Il successo di Identità Golose aiuta a riflettere…Scherzi a parte, abbiamo fatto qualche domanda a Paolo Marchi, ideatore e patròn della più importante manifestazione gastronomica. L’idea mutuata dalla moda otto anni fa: chef, venite a Milano per presentare le vostre creazione come fanno gli stilisti. Da allora ne sono passate di salse nelle pentole.
Anche se è come chiedere all’acquaiolo se l’acqua che vende è fresca, voglio sapere da te un giudizio su questa edizione di IG. Alcuni hanno criticato IG per una piega commerciale: in che senso gli sponsor stanno pesando sulle scelte e sui programmi?
“La prima edizione, otto anni fa, durava due giorni, poggiava su 18 relatori e presentava una ventina di sponsor. Oggi siamo a 80 relatori spalmati su tre giornate e a un’ottantina di espositori, senza i secondi non potrei invitare i primi. Più che di un peso, io parlerei di un lievito. L’importante è che ognuno faccia il suo mestiere”.
C’è il rischio che gli chef finiscano per diventare piccole star slegate dal contesto quotidiano in cui sono costretti a vivere?
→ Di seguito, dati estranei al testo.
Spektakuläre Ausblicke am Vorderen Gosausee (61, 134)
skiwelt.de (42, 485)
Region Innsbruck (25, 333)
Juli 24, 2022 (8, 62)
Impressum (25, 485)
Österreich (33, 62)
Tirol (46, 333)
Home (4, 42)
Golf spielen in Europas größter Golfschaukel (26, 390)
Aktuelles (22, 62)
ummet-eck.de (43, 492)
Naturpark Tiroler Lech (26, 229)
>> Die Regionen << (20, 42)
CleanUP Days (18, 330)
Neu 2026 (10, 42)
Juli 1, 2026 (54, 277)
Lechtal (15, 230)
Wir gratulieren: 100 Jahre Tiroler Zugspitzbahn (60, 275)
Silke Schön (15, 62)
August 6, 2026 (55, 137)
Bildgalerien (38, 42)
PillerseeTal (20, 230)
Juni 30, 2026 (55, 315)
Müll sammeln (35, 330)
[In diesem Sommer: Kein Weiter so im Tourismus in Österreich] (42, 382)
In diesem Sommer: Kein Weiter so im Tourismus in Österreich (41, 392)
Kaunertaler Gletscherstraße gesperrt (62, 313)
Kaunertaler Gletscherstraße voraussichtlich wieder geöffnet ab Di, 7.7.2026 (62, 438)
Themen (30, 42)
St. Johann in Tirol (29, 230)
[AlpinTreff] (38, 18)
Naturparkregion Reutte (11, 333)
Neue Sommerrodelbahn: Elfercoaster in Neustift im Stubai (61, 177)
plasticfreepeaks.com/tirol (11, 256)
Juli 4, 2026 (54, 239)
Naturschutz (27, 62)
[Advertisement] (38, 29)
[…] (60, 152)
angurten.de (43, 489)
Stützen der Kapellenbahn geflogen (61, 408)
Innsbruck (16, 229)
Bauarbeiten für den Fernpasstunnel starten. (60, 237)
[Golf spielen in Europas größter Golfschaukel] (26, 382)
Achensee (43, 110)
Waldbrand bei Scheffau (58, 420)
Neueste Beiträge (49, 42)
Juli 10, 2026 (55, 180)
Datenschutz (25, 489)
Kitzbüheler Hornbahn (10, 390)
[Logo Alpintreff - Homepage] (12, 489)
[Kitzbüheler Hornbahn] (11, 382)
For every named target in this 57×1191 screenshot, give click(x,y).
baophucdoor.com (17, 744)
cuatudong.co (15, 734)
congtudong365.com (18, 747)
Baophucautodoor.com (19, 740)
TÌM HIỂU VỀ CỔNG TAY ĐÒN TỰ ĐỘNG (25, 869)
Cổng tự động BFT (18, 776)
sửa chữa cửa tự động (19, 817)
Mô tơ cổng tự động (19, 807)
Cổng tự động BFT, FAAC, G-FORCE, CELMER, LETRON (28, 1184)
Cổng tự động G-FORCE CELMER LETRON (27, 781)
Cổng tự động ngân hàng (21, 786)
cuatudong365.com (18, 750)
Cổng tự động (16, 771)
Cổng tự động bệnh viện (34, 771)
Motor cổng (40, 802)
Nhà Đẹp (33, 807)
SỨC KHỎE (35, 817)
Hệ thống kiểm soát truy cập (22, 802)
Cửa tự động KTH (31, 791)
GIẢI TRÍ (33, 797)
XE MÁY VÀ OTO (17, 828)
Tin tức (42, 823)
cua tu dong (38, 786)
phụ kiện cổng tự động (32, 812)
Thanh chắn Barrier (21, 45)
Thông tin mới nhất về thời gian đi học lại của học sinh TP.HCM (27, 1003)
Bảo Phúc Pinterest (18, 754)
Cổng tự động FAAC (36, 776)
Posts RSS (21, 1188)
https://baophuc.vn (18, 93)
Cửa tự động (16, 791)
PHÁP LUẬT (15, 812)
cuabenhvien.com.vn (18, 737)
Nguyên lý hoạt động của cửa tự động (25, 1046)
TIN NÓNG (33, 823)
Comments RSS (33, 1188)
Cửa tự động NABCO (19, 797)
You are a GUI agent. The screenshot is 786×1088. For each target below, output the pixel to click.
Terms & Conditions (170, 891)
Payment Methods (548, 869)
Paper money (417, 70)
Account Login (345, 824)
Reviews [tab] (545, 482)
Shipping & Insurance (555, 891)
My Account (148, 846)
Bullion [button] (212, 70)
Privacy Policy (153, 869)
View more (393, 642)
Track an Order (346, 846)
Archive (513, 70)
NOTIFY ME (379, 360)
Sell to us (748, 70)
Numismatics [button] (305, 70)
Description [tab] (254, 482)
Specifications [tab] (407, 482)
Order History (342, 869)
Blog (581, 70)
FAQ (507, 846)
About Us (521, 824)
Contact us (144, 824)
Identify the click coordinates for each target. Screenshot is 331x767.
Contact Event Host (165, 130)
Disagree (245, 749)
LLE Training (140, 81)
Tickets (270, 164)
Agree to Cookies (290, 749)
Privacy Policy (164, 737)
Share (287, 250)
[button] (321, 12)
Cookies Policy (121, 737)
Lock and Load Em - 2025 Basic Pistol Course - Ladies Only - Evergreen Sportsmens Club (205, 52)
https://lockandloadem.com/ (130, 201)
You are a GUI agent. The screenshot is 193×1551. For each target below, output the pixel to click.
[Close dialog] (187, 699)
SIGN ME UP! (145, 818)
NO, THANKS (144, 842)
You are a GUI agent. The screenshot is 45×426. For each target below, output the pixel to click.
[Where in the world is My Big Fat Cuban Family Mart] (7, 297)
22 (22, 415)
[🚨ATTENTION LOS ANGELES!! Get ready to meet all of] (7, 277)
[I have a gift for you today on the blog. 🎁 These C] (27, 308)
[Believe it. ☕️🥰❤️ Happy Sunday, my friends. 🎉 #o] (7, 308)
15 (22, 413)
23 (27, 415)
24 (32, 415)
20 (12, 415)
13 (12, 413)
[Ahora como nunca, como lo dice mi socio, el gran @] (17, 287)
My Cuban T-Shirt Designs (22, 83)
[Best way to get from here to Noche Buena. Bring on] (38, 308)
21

“Piccole star? Anche grandi se è per questo, poi dipende dall’intelligenza di ognuno rimanere in sintonia con il proprio mondo. Però vale per qualsiasi professione, sport, attività. Di un collega sportivo si diceva che si fosse fatto un leggero lifting per apparire giovane davanti alle telecamere di Biscardi. Quando imbocchi queste strade la tua credibilità cambia, diventi un mezzo attore. Pazienza, ci saranno altri chef altrettanti bravi che cucineranno per i clienti e scaleranno le classifiche”.
Trash a parte, cosa significa per te l’esistere critico di Visintin? E’ un caso patologico o è l’espressione di una patologia diffusa?
“In questi giorni sul Corriere hanno scritto di Identità anche Marisa Fumagalli, Roberta Schira, Alex Guzzi, Beppe Severgnini e Roberto Perrone, più gli inserti settimanali. Tutti pezzi in positivo tranne uno, mi sembra un risultato straordinario. Non solo: sono tutti giornalisti che a Identità si accreditano, vengono, ascoltano, si informano, giudicano, intervistano, ragionano, insomma sul posto ci sono. Forse Visintin ha paura che, verificando di persona, finirebbe con il trovare dei lati positivi che da lontano gli sfuggono”.
Ora parliamo di cucina. Dal tuo osservatorio, in quale direzione ci stiamo muovendo?
“Si va sempre più verso una purezza di forme e di sapori, ci sarà attenzione massima alla salute, sano diventerà sinonimo di goloso e non ci sarà più motivo di allestire Identità Naturali perché ‘tutto’ sarà naturale”.
Quanto pesa il territorio nella formazione delle tendenze o, piuttosto, è il fusion globalizzato a premere sulle identità locali?
“C’è una globalizzazione che non rispetta le identità locali perché portatrice di valori legati alla grande industria alimentare, al massimo le sfrutta come foglie di fico per rifarsi l’immagine. E ci sono identità locali che hanno successo senza meriti specifici solo perché la crisi accorcia il raggio di azione di molti che, costretti a fare di necessità virtù, dicono di trovarvi lati felici che in verità sono minimi”.
Secondo te la diffusione dei food blog allarga o diminuisce la distanza tra critici professionali e appassionati?
“Mio figlio ha 13 anni e quello che per me è il telefonino, per lui è il telefono. Un certo modo di essere critici è morto perché sono morti i giornali cartacei con grandi corpi redazionali, mentre le chiacchiere che un tempo si facevano al bar ora sono in rete e la rete mischia tutto, l’oro e l’ottone. Ci sarà chi riuscirà ad adattarsi al nuovo mezzo come alcuni attori del muto al sonoro e chi no così come nasceranno altre firme in altre forme. I critici stanno sfumando all’orizzonte e tanti prestano più attenzione ai blogger perché giudicati più immediati, liberi e puri, non notando sovente l’ignoranza e presunzione a livello di conoscenze”.
Cosa dobbiamo aspettarci dalla prossima edizione di IG?
“Ora è un tavolo con tre gambe, spero di riuscire a costruire un valido programma legato al Fuori Congresso. Quanto al ‘dentro al congresso’ si svilupperà sempre attraverso un auditorium, due sale tematiche, un’area espositiva. Il tema è già deciso, ma è presto per anticiparlo”.